Quote all of the entries word for word.

→ SOURCE DATA
———

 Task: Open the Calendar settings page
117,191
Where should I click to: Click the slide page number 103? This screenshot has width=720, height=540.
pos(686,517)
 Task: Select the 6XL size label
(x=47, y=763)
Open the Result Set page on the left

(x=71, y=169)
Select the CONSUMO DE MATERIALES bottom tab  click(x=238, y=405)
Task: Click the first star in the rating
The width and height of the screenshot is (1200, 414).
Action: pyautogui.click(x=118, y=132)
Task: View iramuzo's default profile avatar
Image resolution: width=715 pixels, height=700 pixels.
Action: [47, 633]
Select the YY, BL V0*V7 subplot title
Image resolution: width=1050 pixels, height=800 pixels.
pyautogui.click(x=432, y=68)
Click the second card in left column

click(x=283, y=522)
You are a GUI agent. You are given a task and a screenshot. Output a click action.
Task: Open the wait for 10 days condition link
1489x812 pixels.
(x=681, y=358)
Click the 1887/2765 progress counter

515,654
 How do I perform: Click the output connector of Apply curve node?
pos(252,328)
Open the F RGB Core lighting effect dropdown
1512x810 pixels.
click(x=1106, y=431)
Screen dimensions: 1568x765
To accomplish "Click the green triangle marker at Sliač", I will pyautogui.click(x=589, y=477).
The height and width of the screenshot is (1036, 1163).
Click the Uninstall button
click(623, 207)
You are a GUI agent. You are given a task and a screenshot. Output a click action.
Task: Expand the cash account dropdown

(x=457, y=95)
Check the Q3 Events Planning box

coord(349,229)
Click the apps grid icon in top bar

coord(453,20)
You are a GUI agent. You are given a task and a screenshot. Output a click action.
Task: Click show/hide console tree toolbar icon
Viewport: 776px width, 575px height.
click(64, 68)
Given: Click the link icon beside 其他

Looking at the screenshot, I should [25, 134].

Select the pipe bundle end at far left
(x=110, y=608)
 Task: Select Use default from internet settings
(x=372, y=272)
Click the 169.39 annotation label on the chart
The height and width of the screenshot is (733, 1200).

———

→ SOLUTION TO THIS PROBLEM
 Task: Open the Calendar settings page
117,191
Where should I click to: Click the slide page number 103? This screenshot has width=720, height=540.
pos(686,517)
 Task: Select the 6XL size label
(x=47, y=763)
Open the Result Set page on the left

(x=71, y=169)
Select the CONSUMO DE MATERIALES bottom tab  click(x=238, y=405)
Task: Click the first star in the rating
The width and height of the screenshot is (1200, 414).
Action: pyautogui.click(x=118, y=132)
Task: View iramuzo's default profile avatar
Image resolution: width=715 pixels, height=700 pixels.
Action: [47, 633]
Select the YY, BL V0*V7 subplot title
Image resolution: width=1050 pixels, height=800 pixels.
pyautogui.click(x=432, y=68)
Click the second card in left column

click(x=283, y=522)
You are a GUI agent. You are given a task and a screenshot. Output a click action.
Task: Open the wait for 10 days condition link
1489x812 pixels.
(x=681, y=358)
Click the 1887/2765 progress counter

515,654
 How do I perform: Click the output connector of Apply curve node?
pos(252,328)
Open the F RGB Core lighting effect dropdown
1512x810 pixels.
click(x=1106, y=431)
Screen dimensions: 1568x765
To accomplish "Click the green triangle marker at Sliač", I will pyautogui.click(x=589, y=477).
The height and width of the screenshot is (1036, 1163).
Click the Uninstall button
click(623, 207)
You are a GUI agent. You are given a task and a screenshot. Output a click action.
Task: Expand the cash account dropdown

(x=457, y=95)
Check the Q3 Events Planning box

coord(349,229)
Click the apps grid icon in top bar

coord(453,20)
You are a GUI agent. You are given a task and a screenshot. Output a click action.
Task: Click show/hide console tree toolbar icon
Viewport: 776px width, 575px height.
click(64, 68)
Given: Click the link icon beside 其他

Looking at the screenshot, I should [25, 134].

Select the pipe bundle end at far left
(x=110, y=608)
 Task: Select Use default from internet settings
(x=372, y=272)
Click the 169.39 annotation label on the chart
The height and width of the screenshot is (733, 1200).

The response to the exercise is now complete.